I'm going to create several threads.  Each thread will call the same procs as needed.  When I'm in one of the called procs, I can get the id of the thread that called, but I can't figure out how to get the tls index that I got by doing a tlsAlloc somewhere else in the thread.

It seems I need a place to store the index for the thread so that I can get the location of the data for the thread, but I need some way to get the location of that place I stored the index, and so it goes around and around.

Is there some api I just can't find, or am I totally misunderstanding what this is for?
Title: Re: How to use Thread Local Storage in programming
Post by: Jimg on May 15, 2009, 01:16:50 AM
Okay, never mind, I get it, it's automatic.  Very confusing.

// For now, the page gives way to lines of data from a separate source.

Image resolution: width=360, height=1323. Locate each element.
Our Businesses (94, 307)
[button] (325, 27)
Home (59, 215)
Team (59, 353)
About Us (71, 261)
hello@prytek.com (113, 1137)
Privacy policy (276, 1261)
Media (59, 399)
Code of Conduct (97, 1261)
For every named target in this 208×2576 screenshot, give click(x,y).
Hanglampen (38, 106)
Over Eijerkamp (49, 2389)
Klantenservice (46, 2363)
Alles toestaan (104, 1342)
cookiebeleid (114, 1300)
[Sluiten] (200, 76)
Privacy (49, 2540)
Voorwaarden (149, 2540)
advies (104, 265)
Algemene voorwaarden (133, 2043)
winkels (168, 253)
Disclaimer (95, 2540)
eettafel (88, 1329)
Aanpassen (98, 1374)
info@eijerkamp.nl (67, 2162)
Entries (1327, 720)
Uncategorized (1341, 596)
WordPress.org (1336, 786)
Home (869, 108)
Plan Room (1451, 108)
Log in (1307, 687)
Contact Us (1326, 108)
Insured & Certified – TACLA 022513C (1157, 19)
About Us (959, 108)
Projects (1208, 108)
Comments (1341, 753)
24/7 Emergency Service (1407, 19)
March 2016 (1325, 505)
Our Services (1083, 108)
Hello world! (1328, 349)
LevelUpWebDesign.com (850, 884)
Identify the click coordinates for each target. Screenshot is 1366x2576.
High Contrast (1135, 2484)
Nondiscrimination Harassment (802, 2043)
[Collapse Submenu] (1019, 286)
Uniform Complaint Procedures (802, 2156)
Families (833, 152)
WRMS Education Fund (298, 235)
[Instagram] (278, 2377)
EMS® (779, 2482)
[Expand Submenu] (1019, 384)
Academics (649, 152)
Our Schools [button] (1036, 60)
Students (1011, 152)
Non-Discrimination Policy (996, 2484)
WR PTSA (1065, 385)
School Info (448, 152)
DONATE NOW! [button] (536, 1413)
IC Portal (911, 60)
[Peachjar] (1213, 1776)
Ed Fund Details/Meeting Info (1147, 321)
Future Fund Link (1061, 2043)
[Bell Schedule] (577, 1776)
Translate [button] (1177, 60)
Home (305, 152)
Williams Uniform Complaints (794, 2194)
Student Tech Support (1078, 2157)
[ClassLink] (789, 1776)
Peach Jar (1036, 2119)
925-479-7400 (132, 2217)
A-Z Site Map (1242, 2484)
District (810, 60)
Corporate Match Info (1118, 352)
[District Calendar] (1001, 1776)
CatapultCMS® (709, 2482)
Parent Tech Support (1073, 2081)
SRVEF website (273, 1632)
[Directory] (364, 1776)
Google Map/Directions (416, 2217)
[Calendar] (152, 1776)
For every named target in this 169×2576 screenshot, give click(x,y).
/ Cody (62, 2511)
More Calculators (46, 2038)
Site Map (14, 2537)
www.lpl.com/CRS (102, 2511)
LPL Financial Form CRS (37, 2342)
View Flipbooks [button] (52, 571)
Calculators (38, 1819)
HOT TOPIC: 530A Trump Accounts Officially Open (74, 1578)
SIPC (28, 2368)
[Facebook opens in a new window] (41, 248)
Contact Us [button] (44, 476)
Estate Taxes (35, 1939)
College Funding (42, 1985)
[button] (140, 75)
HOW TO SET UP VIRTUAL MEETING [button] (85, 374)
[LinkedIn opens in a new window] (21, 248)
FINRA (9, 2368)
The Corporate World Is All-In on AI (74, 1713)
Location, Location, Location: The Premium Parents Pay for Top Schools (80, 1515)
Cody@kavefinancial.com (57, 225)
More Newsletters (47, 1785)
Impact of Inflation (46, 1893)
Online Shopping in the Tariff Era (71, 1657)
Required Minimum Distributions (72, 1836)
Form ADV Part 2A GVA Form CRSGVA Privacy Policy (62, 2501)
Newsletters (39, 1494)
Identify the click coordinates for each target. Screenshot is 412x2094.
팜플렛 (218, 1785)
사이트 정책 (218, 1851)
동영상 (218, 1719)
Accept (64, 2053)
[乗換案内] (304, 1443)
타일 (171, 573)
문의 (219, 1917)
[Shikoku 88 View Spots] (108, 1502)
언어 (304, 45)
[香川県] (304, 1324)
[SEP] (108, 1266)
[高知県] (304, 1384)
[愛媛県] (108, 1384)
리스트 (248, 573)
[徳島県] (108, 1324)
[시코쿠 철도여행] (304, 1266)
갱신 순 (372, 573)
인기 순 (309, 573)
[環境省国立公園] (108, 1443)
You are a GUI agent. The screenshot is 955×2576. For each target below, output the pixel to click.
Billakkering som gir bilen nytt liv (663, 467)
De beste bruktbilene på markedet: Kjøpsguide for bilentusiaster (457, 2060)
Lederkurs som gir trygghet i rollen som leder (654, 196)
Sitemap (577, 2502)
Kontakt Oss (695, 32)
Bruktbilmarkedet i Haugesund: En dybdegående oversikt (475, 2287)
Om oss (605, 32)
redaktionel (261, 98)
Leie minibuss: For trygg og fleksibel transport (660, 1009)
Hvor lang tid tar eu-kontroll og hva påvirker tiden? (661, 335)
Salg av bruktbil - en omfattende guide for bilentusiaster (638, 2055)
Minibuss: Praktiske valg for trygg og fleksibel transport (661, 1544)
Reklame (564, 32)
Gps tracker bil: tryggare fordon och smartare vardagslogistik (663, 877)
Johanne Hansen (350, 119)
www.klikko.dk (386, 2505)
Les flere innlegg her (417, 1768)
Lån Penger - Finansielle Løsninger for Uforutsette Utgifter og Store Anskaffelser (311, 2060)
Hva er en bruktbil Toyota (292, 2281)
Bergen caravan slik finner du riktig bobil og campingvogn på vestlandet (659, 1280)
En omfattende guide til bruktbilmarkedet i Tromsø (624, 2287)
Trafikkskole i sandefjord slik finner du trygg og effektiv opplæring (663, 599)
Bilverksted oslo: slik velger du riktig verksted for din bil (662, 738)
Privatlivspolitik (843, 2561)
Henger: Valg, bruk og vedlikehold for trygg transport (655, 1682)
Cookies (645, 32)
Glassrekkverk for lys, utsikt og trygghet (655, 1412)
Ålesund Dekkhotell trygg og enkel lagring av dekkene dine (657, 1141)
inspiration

Title: Re: How to use Thread Local Storage in programming
Post by: MichaelW on May 15, 2009, 03:34:30 AM
What I did was relatively easy because I was able to store the seed directly in the slot for the thread. If I had needed to store more data I would have had to allocate space for the data and store a pointer to the data in the slot. When I was trying to sort this out one of the things I examined was the CRT source files from the PSDK. Many, if not most, of the CRT functions have MT versions that use TLS. See tidtable.c for the functions that are used to setup and access the thread data table.
Title: Re: How to use Thread Local Storage in programming
Post by: Jimg on May 15, 2009, 05:28:44 AM
Exactly what I did.  HeapAlloc and store the address in the tls.  I was just confused because I thought I needed a TlsAlloc for each thread, and that didn't gain me anything.  Now I can download as many files simultaneous as I need.